Мергенов вздрогнул: ему чудились в темноте свирепые ящеры и саблезубые тигры. А Игорь Петрович вспомнил про оставленную палатку и подумал, что, наверно, шакалы растащили и перепортили всю провизию. Надо было свернуть палатку. В конце концов мог бы оставить в ней Мергенова. А если уж взял его с собой, то отбрось, пожалуйста, всякие сомнения.
Но прежде всего экспедиция, ее результаты. Если в конце пути и ждет неудача, в общей сложности ничего не изменится. Разве только погаснет маленький маячок, светивший всю жизнь. Он - не самый яркий, но луч его, как мост, перекинут из настоящего в прошлое. Тем он и дорог. Забытый, никому не нужный мост, порождающий лишь горькие воспоминания. Пусть он рухнет!
– У туркмен существует поверье, что шакал собирает все грехи людей, - сказал Мергенов, - поэтому он и плачет, жалуется на свою судьбу.
– То-то я думаю: почему это шакалы никак не переводятся, - пошутил Игорь Петрович. Но тон его не был шутливым. - В Каракумах, коллега, много интересного, - сказал он, возвращаясь к недавнему разговору. - Вот следы, например. Не мы их обнаружили первыми…
– Как не мы?!
– Так… - Голос Игоря Петровича прозвучал из темноты, словно из глубины веков, глухо и тускло. - Когда-то давно я знавал человека, который видел такие же следы.
– Ну и что же? Только следы?
– Только… Он сделал с них гипсовый слепок, но ученые мужи сказали ему, что он фантазер, мистификатор и… еще много неприятного наговорили. Даже… - Игорь Петрович усмехнулся, - даже врагом науки назвали.
– Не понимаю.
– Он тоже не понимал.
– Ему не поверили, да? Подумали, что слепок - подделка?
– Да.
– Но почему же враг?
– В те времена, коллега, было много так называемых врагов. Больше - вымышленных, значительно меньше - настоящих. Но… давайте-ка лучше спать. Зола есть зола, и никакими угольками ее не разожжешь, как ни раздувай. Зачем же чихать от пыли… Как это говорится: «Блаженны подавляющие свой гнев и прощающие людей»…

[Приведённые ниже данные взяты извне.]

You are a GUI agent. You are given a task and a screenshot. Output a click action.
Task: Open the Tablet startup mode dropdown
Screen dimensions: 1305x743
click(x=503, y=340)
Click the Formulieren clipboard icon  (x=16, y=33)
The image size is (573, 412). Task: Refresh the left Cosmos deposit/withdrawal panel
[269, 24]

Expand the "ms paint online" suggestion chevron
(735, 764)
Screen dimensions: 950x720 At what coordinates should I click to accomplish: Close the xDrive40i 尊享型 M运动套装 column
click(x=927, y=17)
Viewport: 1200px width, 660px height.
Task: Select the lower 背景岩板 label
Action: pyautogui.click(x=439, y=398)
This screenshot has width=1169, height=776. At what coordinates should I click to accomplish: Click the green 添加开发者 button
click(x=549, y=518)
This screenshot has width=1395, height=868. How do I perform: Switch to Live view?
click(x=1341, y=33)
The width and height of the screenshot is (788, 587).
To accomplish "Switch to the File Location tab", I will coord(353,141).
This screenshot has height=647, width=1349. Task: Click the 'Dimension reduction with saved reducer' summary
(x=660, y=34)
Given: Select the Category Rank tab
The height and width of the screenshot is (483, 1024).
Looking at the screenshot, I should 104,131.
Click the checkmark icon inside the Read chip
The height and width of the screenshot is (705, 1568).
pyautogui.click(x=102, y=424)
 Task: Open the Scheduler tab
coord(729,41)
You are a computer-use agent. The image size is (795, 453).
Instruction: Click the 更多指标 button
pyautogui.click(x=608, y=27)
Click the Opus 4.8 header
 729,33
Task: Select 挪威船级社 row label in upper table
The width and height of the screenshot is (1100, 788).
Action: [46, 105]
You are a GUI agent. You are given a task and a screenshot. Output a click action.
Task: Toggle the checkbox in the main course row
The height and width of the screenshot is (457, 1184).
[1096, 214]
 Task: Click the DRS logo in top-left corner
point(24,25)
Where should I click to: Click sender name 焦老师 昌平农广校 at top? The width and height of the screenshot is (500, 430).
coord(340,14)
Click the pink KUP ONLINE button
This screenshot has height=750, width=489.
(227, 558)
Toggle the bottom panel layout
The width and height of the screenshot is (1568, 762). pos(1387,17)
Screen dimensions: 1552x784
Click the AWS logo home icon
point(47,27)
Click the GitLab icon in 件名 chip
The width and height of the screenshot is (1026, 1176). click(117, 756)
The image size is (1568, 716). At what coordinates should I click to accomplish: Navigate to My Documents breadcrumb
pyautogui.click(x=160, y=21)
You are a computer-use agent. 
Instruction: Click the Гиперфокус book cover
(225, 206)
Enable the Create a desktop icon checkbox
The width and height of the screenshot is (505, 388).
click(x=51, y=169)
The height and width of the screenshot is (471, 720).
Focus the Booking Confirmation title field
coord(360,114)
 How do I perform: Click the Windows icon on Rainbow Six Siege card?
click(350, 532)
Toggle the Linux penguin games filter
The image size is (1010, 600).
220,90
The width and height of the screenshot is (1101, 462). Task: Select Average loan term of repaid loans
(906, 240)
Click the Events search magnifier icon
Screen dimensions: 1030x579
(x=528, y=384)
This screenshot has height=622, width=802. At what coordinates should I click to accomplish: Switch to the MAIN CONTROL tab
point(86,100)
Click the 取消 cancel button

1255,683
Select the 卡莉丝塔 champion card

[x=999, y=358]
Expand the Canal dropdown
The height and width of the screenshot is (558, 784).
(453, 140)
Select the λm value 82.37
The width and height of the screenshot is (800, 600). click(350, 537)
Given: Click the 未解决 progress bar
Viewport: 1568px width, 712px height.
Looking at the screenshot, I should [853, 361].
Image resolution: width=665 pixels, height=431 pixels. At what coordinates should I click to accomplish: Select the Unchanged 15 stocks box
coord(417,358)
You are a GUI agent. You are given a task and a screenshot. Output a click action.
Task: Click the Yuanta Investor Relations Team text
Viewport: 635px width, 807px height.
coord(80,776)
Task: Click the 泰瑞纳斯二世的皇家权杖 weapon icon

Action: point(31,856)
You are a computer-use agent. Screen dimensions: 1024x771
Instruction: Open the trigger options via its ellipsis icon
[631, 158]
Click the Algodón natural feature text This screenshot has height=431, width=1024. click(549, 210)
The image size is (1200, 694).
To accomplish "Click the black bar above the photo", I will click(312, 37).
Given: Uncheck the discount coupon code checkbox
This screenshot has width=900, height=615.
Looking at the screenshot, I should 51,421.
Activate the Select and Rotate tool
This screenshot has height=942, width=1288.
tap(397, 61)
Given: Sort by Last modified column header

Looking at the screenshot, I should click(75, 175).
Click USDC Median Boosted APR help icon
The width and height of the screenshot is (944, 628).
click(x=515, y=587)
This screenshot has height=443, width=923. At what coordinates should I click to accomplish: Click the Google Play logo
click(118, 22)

Глава третья. ТениНо чихать от пыли все-таки приходилось. Прошлое не желало быть только прошлым. Иногда оно коварно таилось где-то внутри, как гюрза под кустом селина, и вдруг стремительно, по-змеиному, набрасывалось и кусало. Иной раз становилось в позу обличителя и требовало ответа за все, в чем был и не был виноват. А порой превращалось в настоящее. Разве не оно, не прошлое заставило его сейчас пойти в Каракумы?
Игорь Петрович прислушался к ровному дыханию Мергенова… Когда-то и ему было двадцать пять, он тоже умел восхищаться и увлекаться, быстро засыпать и просыпаться в радужном настроении.
Когда-то… Так ли уж все далеко? Так ли далек тот студент, который увлекся Каракумами и уехал в Туркмению, не слушая ничьих возражений и не жалея о заманчивой работе, предложенной в институте?
После Ленинграда ему было непривычно бунтующее солнце; тяжелыми золотыми слитками оно лежало в широких ладонях листьев катальпы, дробилось на мелкую монету в говорливой арычной воде. Ему было в диковинку неистовое цветение джиды. Подрагивая на ветру узкими острыми листьями, точно язычками серебристо-сизого пламени, она издавала такой сильный и приторный аромат, что, казалось, рядом распахнула окна и двери большая кондитерская. Но было жарко, и кондитерских изделий не хотелось. Хотелось прохлады.